__Provided data__
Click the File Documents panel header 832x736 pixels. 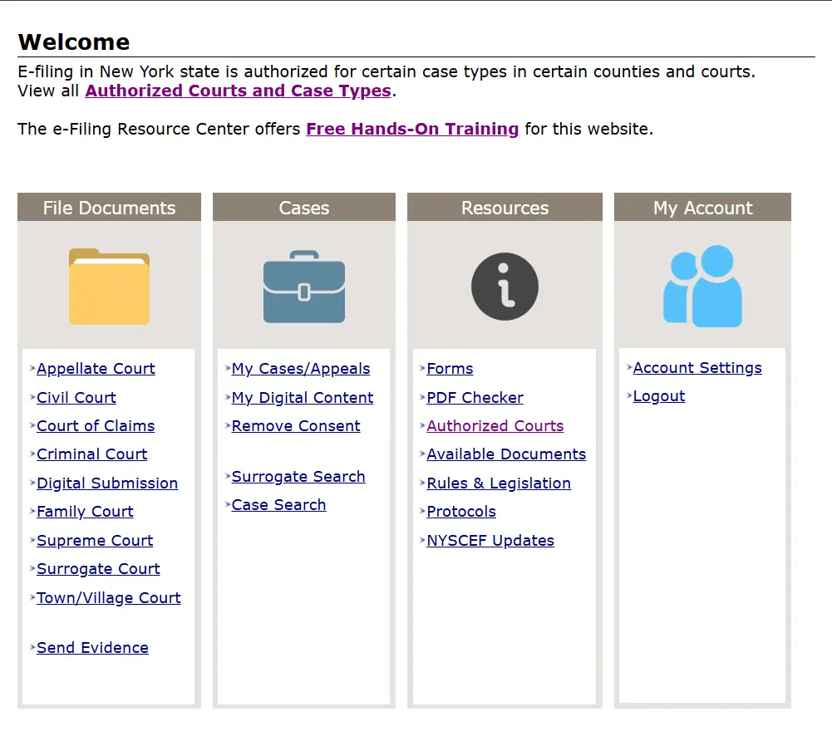pyautogui.click(x=109, y=208)
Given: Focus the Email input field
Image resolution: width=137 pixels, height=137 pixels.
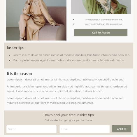Looking at the screenshot, I should click(x=85, y=129).
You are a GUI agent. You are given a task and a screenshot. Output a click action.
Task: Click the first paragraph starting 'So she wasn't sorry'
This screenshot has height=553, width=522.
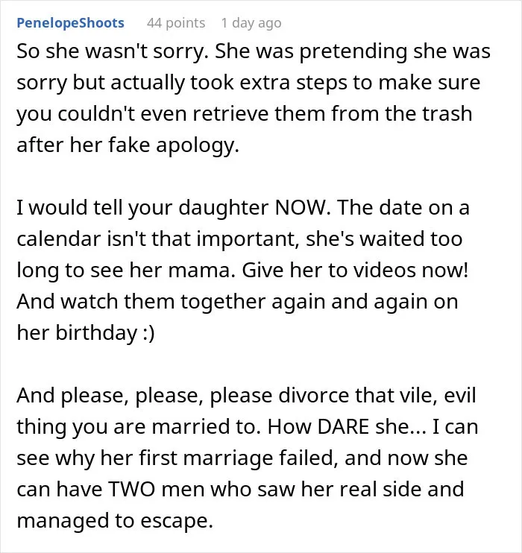point(254,98)
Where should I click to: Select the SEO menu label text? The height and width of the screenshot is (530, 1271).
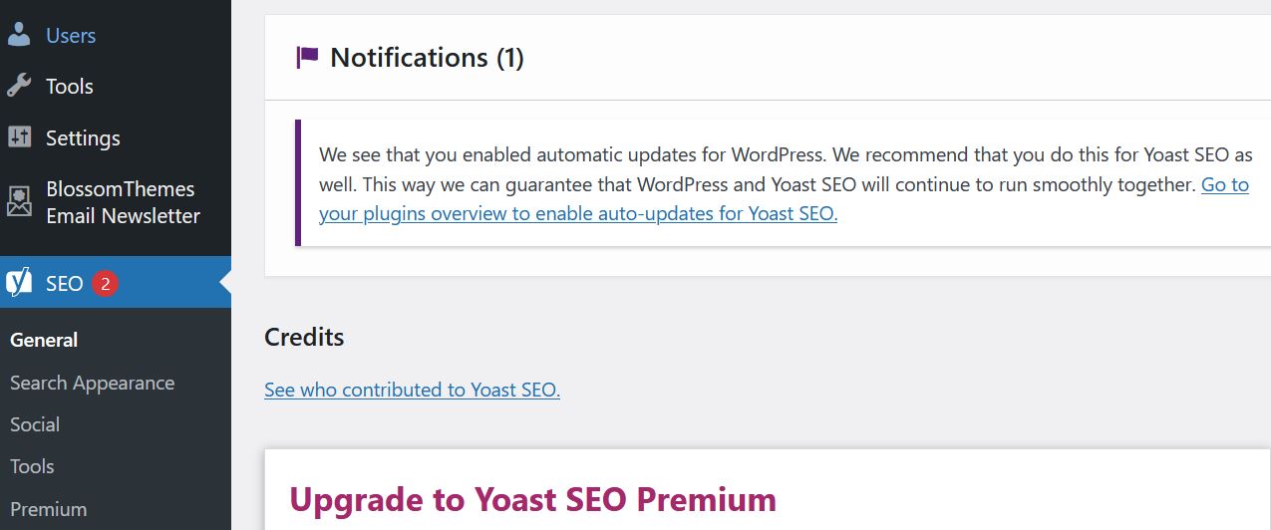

__How to complete this task__
The required output is the span of lines from the line with "Given: Focus the Email input field" through the final line of the listing above, reproduced exactly, minus the pictures.

__Result of the exercise__
Given: Focus the Email input field
Image resolution: width=137 pixels, height=137 pixels.
Looking at the screenshot, I should click(x=85, y=129).
You are a GUI agent. You are given a task and a screenshot. Output a click action.
Task: Click the first paragraph starting 'So she wasn't sorry'
This screenshot has height=553, width=522.
point(254,98)
Where should I click to: Select the SEO menu label text? The height and width of the screenshot is (530, 1271).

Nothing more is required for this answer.